• Task statement
Which lines run from the one containing "Instruction: Expand the" through the end of the material? Transcribe them word for word, and only them.

***** Task input *****

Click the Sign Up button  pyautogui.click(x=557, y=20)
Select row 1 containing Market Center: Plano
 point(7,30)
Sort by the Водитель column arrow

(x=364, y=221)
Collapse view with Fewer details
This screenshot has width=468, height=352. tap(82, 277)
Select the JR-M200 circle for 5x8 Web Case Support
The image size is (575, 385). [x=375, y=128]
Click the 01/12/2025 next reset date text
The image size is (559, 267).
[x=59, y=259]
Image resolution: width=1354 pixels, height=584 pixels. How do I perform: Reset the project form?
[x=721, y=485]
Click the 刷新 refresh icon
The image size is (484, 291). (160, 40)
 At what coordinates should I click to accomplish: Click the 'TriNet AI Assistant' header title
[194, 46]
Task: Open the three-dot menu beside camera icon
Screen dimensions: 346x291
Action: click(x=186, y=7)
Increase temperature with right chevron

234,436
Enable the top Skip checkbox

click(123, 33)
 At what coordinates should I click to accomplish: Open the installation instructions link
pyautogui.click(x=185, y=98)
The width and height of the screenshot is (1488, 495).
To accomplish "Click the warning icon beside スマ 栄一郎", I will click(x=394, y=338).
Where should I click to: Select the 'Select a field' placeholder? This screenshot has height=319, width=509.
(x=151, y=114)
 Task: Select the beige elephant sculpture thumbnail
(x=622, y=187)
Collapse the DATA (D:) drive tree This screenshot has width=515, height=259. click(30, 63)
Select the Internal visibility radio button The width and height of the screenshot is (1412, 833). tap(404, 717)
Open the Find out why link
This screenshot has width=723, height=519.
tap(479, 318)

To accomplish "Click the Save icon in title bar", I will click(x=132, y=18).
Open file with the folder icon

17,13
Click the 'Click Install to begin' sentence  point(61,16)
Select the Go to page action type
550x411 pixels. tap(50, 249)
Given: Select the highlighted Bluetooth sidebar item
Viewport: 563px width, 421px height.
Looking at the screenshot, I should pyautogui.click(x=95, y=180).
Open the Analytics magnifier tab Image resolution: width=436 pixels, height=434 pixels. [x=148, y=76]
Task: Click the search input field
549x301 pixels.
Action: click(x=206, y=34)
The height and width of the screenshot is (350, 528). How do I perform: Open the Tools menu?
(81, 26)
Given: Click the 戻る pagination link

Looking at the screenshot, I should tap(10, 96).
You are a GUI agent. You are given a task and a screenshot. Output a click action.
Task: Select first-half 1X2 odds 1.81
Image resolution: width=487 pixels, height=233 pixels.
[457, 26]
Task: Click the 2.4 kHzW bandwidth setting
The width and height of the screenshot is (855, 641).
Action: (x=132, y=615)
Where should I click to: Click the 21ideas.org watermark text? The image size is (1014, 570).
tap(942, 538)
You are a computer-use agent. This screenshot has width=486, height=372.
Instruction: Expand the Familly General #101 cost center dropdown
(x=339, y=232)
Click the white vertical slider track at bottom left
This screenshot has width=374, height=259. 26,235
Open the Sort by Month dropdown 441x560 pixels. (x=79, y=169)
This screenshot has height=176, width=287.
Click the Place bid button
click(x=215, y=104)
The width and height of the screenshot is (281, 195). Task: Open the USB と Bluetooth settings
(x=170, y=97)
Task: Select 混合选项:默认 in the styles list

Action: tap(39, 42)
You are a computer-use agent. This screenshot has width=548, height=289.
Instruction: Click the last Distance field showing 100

*****

• Output of the task
Instruction: Expand the Familly General #101 cost center dropdown
(x=339, y=232)
Click the white vertical slider track at bottom left
This screenshot has width=374, height=259. 26,235
Open the Sort by Month dropdown 441x560 pixels. (x=79, y=169)
This screenshot has height=176, width=287.
Click the Place bid button
click(x=215, y=104)
The width and height of the screenshot is (281, 195). Task: Open the USB と Bluetooth settings
(x=170, y=97)
Task: Select 混合选项:默认 in the styles list

Action: tap(39, 42)
You are a computer-use agent. This screenshot has width=548, height=289.
Instruction: Click the last Distance field showing 100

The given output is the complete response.